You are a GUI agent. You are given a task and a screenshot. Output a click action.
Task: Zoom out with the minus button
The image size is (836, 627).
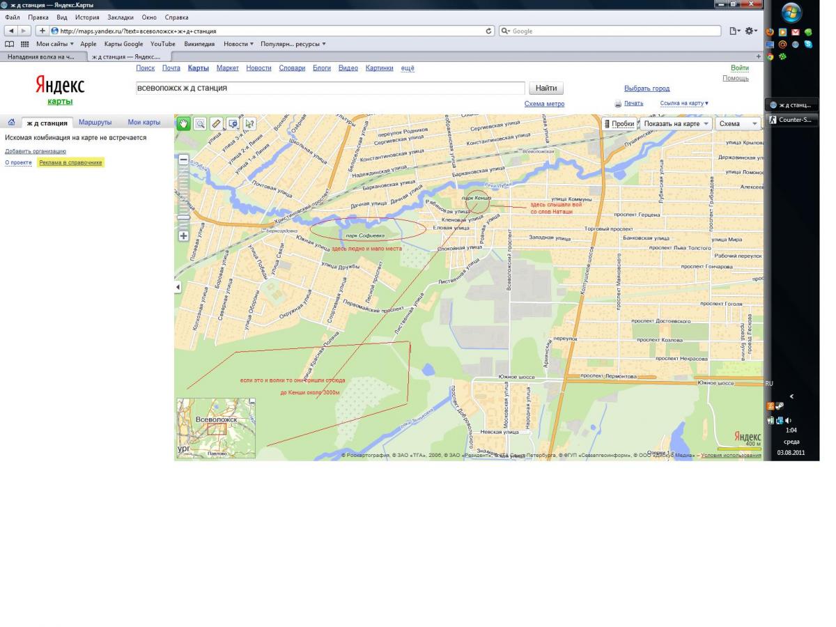tap(184, 160)
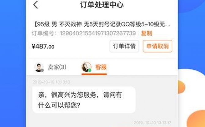
Task: Copy order number with 复制
Action: [147, 33]
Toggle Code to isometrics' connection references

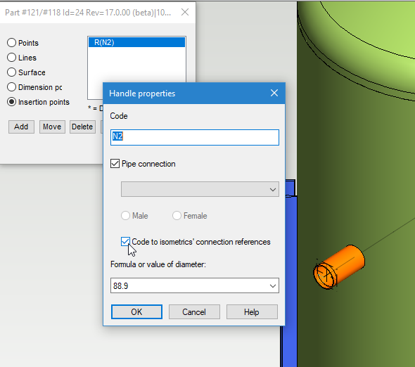pyautogui.click(x=125, y=242)

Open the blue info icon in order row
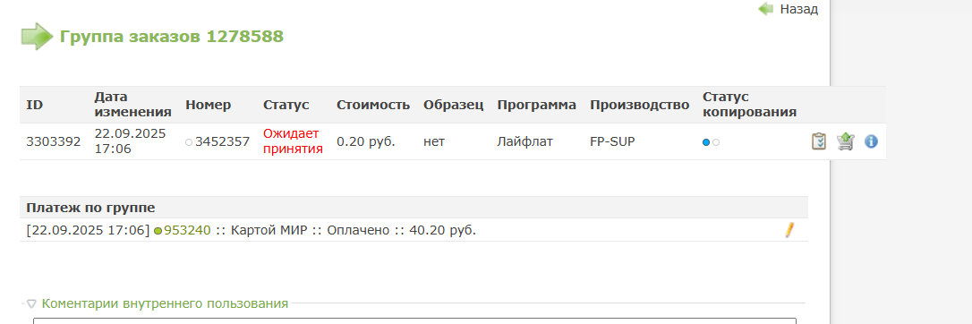tap(871, 142)
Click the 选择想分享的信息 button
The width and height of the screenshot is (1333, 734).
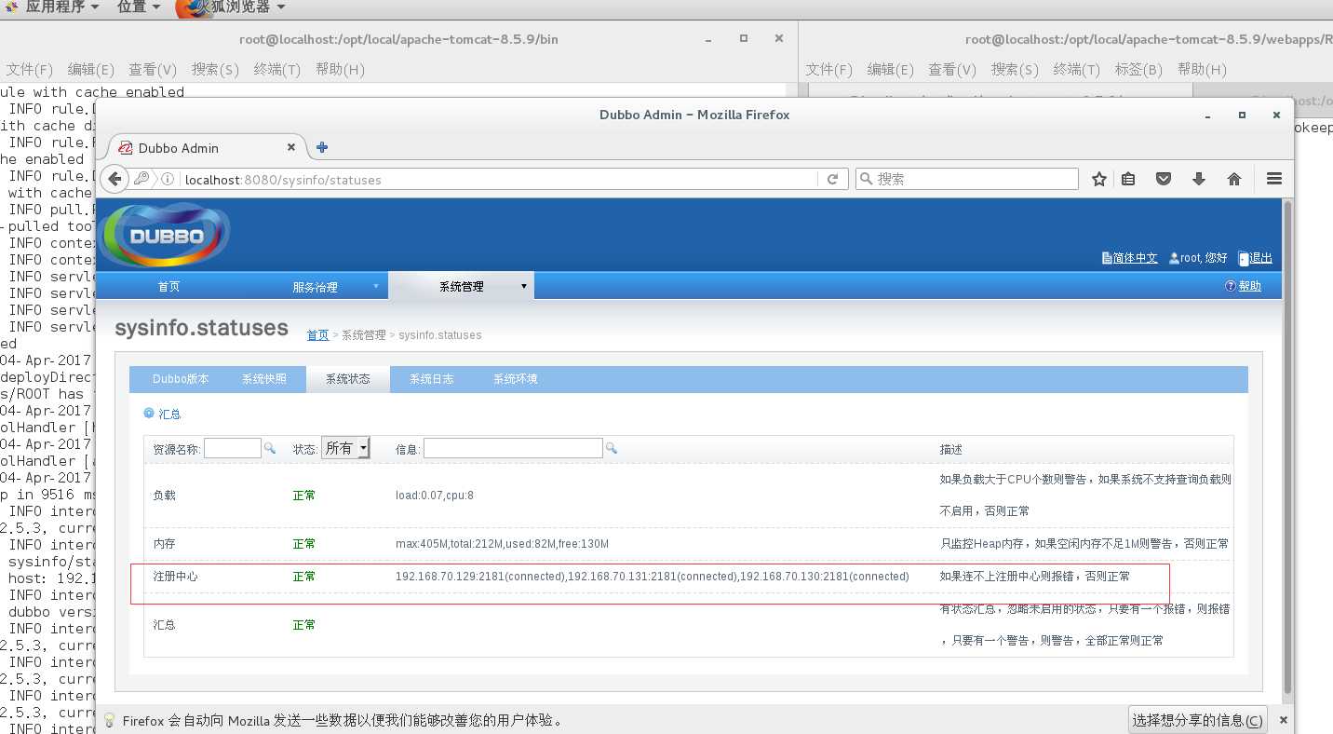pos(1197,720)
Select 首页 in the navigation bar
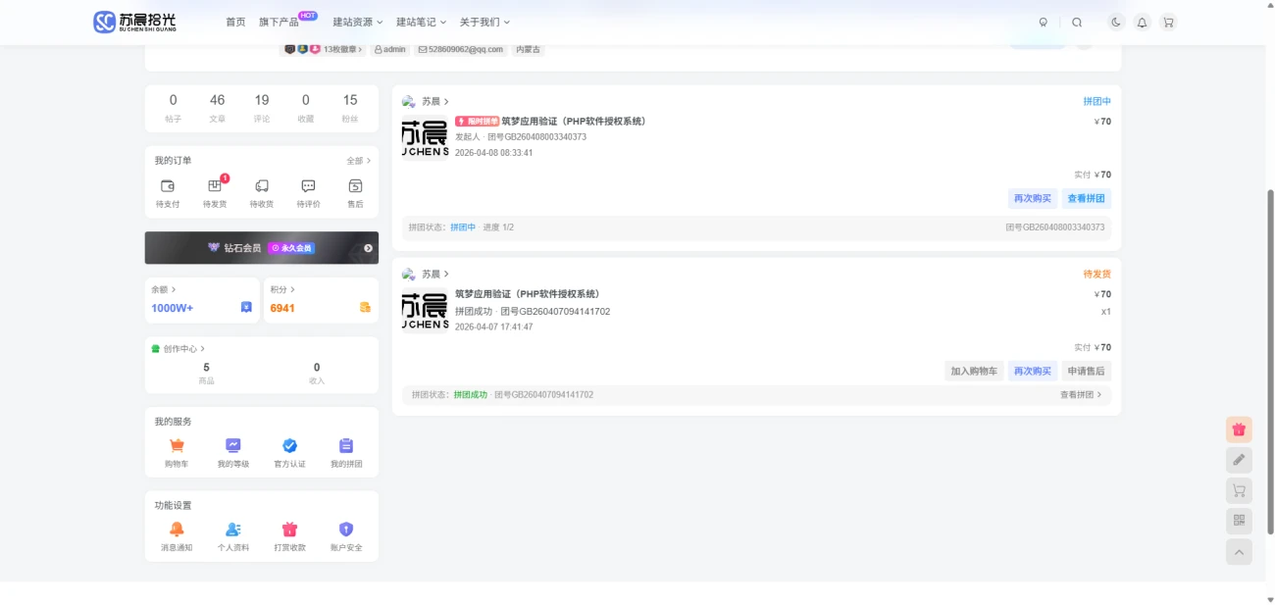Viewport: 1275px width, 605px height. coord(234,22)
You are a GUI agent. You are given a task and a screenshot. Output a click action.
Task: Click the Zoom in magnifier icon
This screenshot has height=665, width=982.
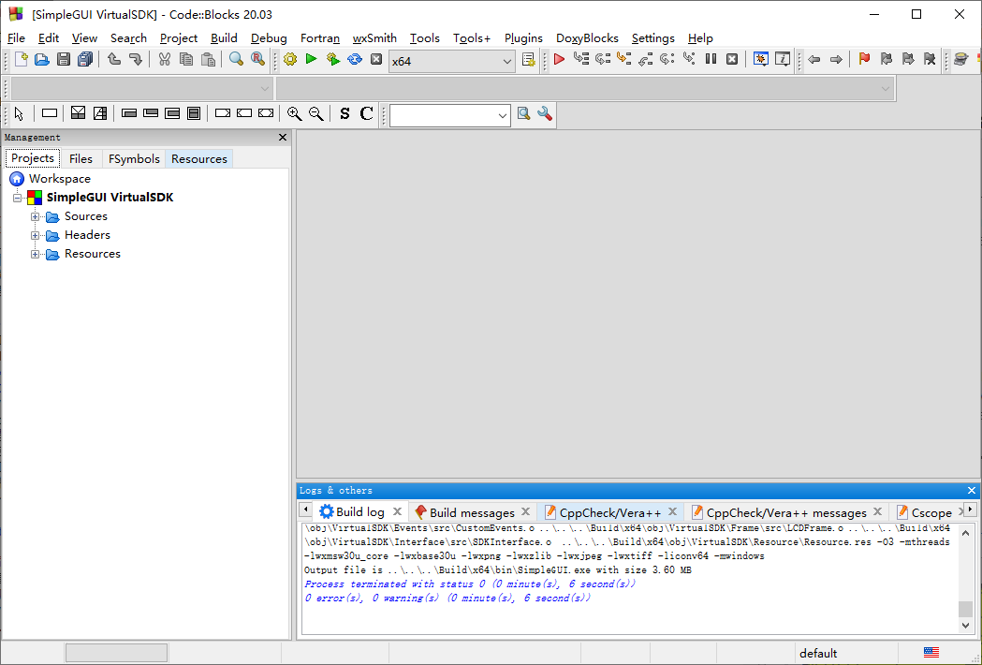[x=294, y=113]
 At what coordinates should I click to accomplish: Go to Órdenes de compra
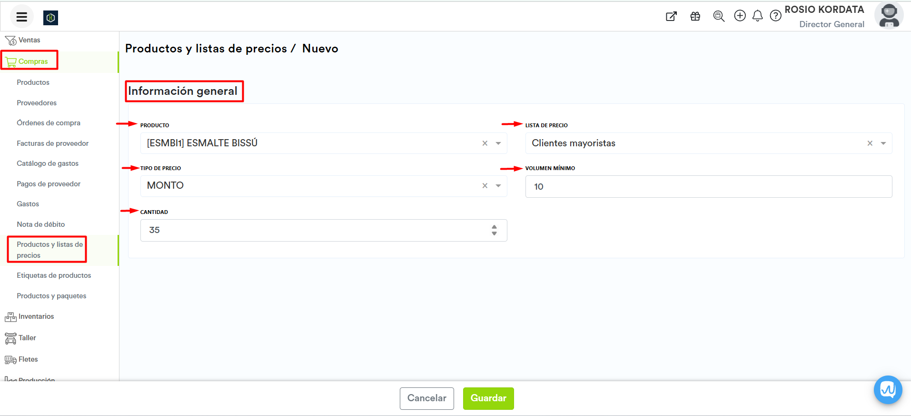[49, 123]
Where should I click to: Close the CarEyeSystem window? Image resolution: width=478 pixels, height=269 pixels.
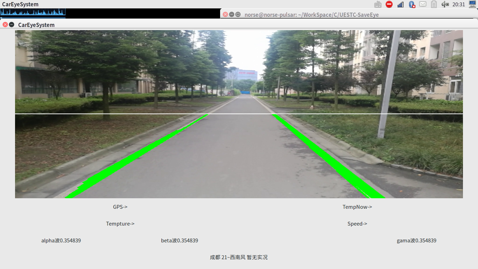(5, 25)
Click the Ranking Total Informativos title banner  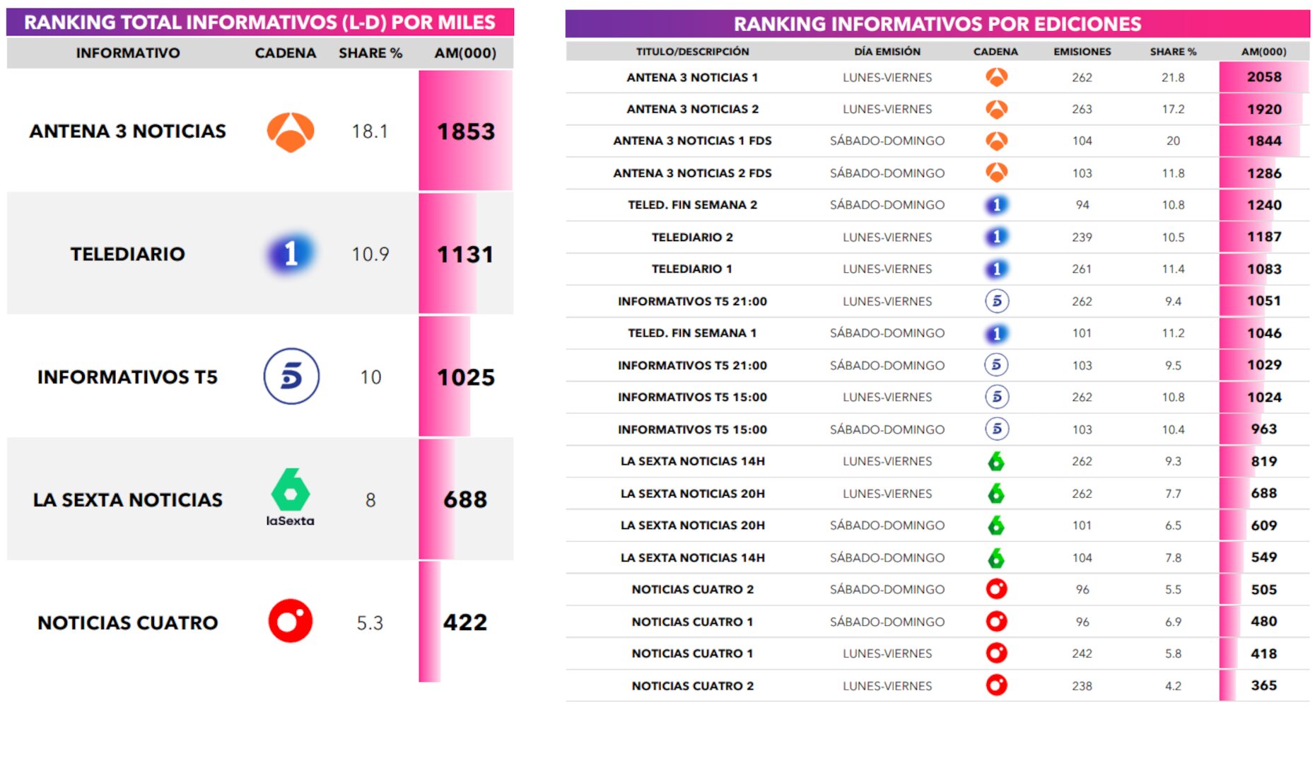pos(259,23)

▶ _TASK TO COMPLETE_
With "button" as the string to look for, count the matching lines above and give the number by itself.

▶ _EXERCISE SOLUTION_
2